- [WRITTEN EXERCISE]
Display each line of the data below that contains the word "Open".

- [MATERIAL FOR THE TASK]
---*---

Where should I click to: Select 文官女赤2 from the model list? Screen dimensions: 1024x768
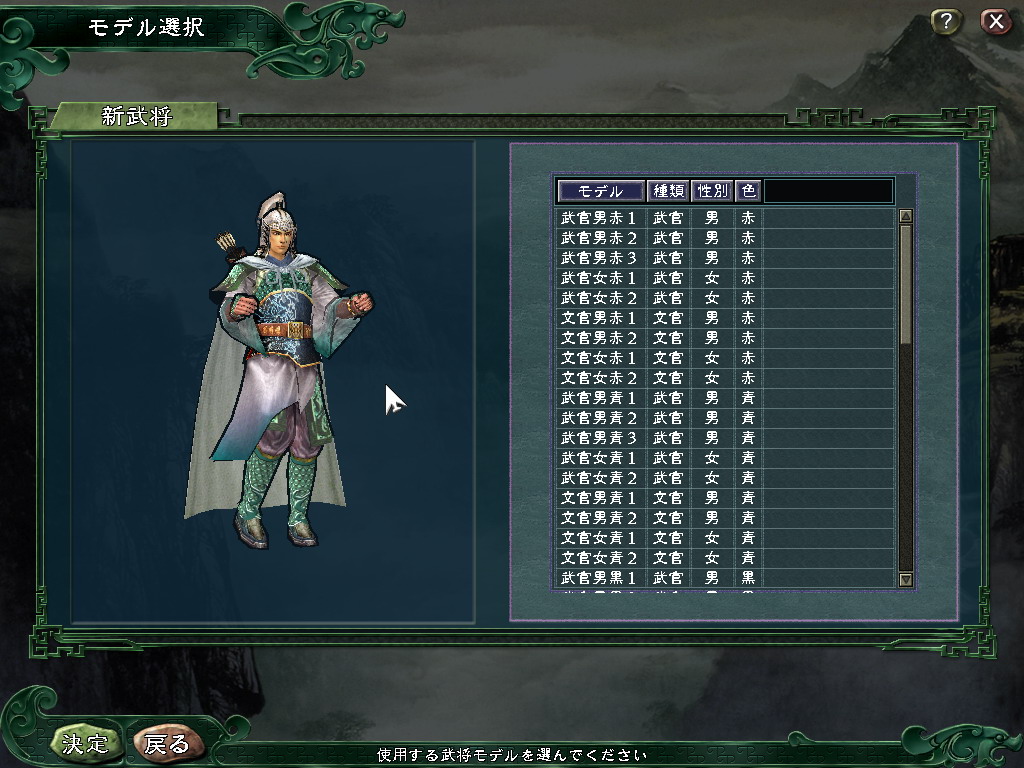point(725,378)
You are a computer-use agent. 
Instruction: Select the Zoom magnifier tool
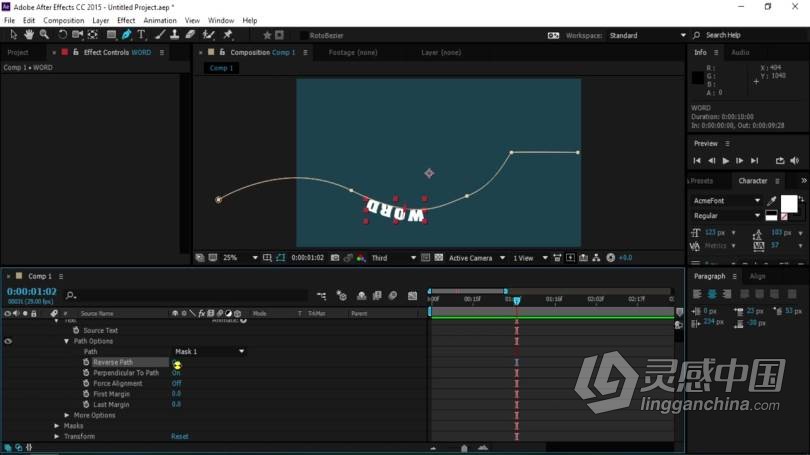[44, 35]
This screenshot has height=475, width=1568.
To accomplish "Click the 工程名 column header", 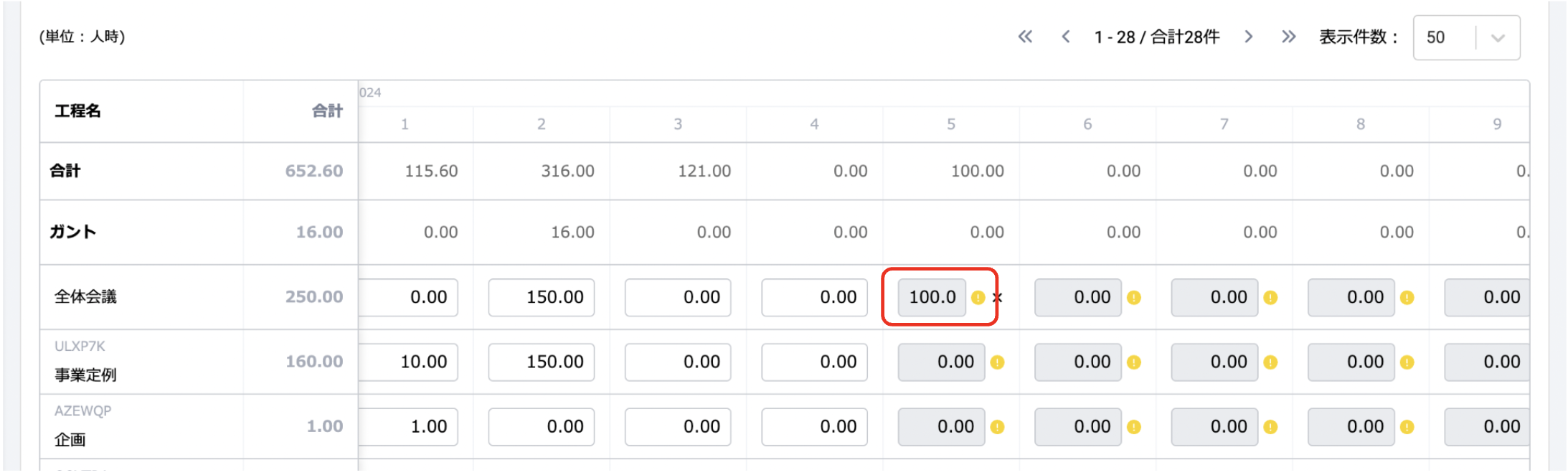I will tap(77, 111).
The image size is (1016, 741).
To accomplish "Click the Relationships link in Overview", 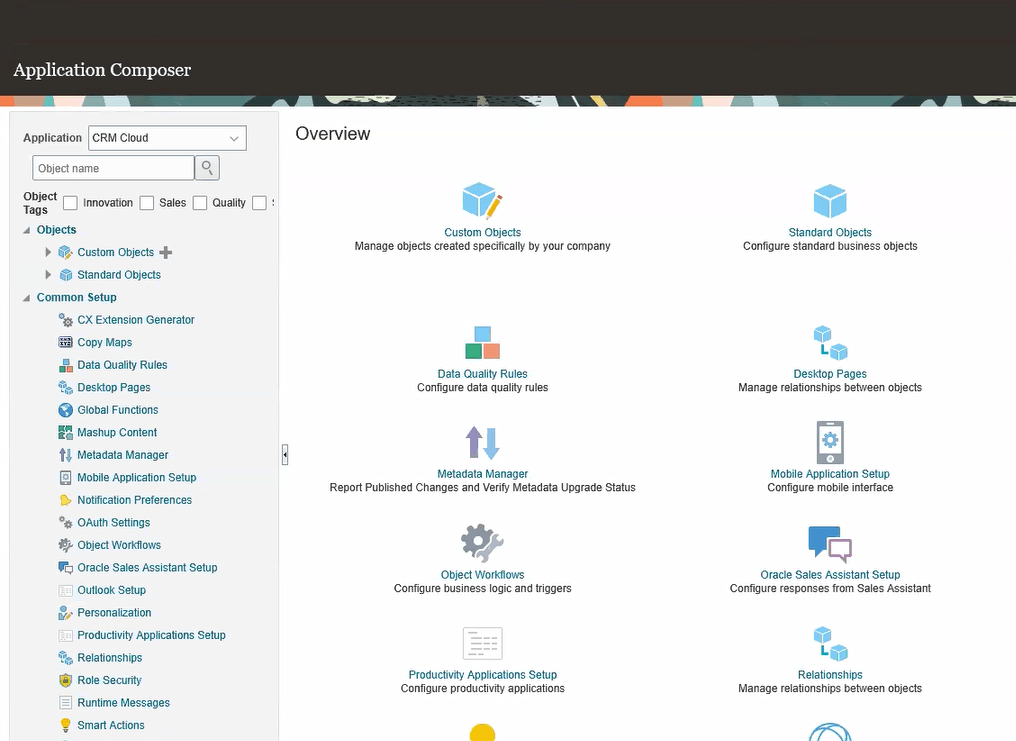I will tap(830, 674).
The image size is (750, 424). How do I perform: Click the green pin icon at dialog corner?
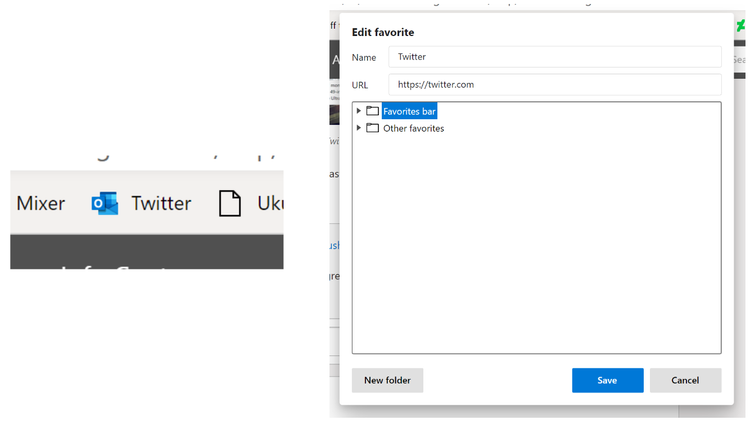[x=741, y=25]
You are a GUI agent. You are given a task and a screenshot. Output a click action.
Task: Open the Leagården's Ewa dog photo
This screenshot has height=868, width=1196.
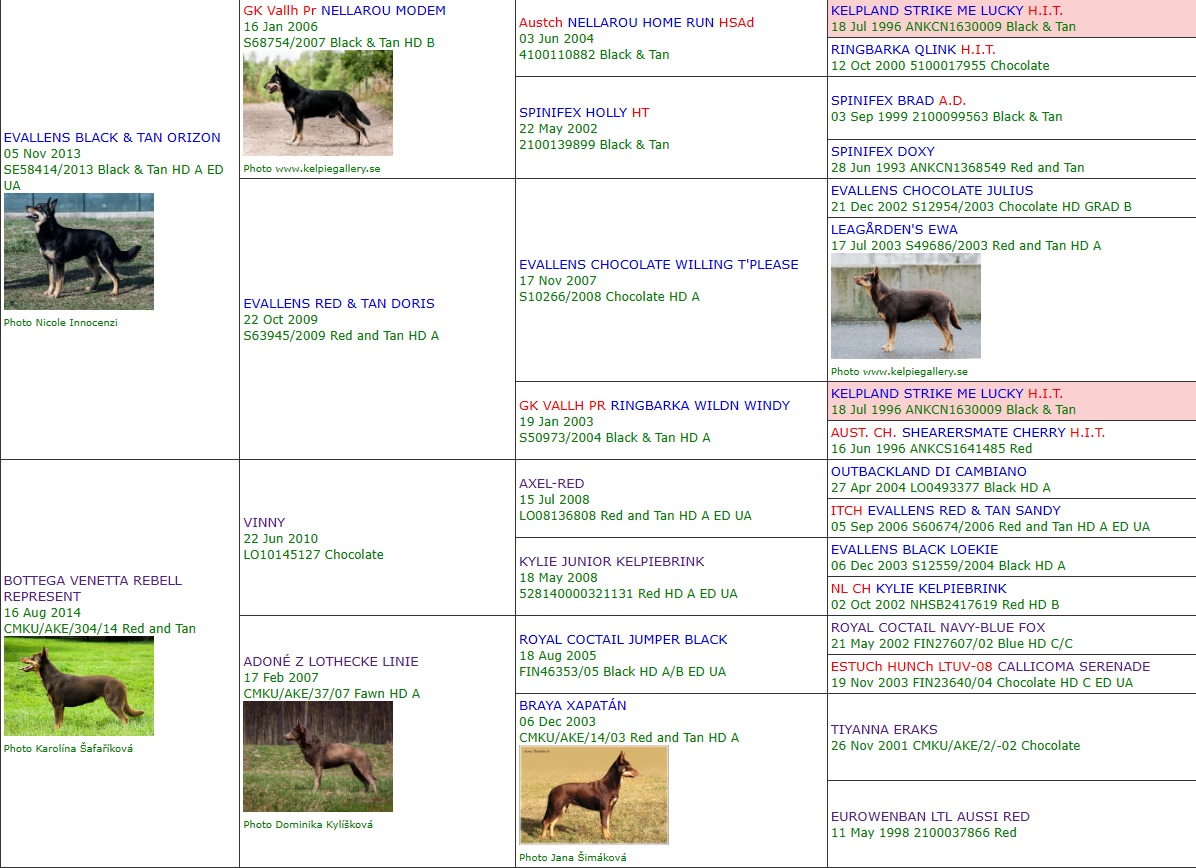coord(905,305)
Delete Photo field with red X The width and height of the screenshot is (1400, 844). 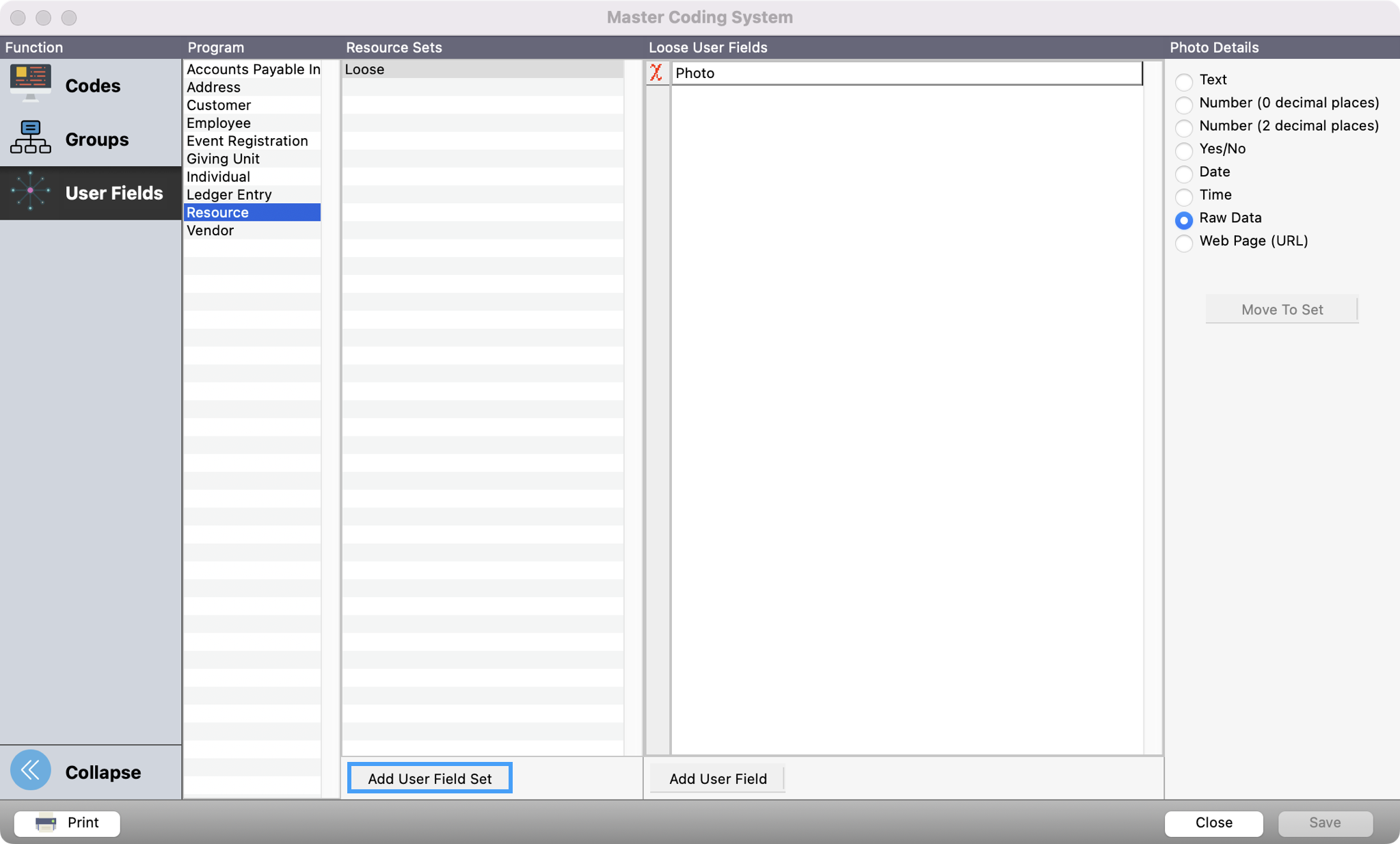point(656,72)
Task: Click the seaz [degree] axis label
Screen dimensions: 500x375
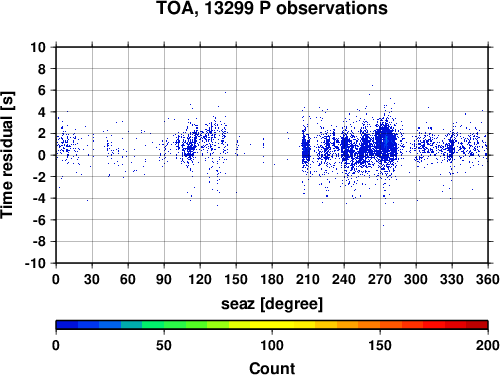Action: pos(272,304)
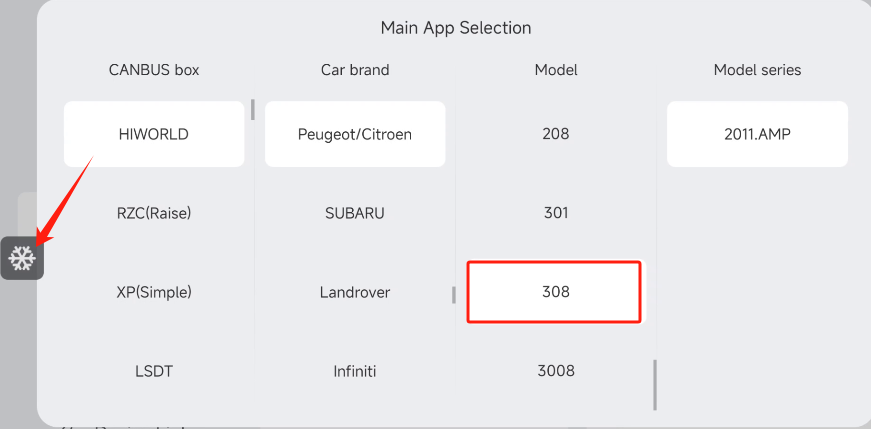871x429 pixels.
Task: Select Landrover from car brand list
Action: coord(355,292)
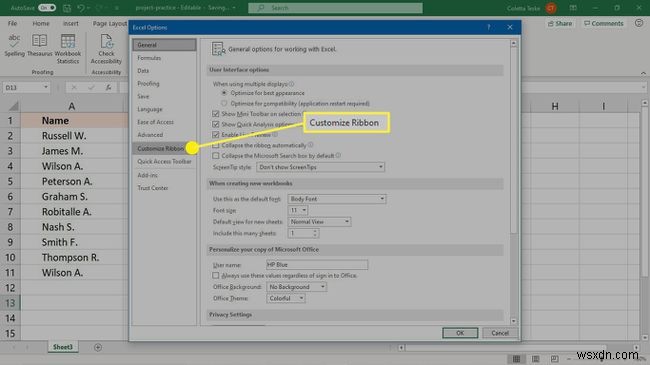Viewport: 650px width, 365px height.
Task: Open the Quick Access Toolbar category
Action: [x=164, y=161]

---*---

- [RESULT FOR THIS TASK]
Task: Open the Leagården's Ewa dog photo
Task: Open the Quick Access Toolbar category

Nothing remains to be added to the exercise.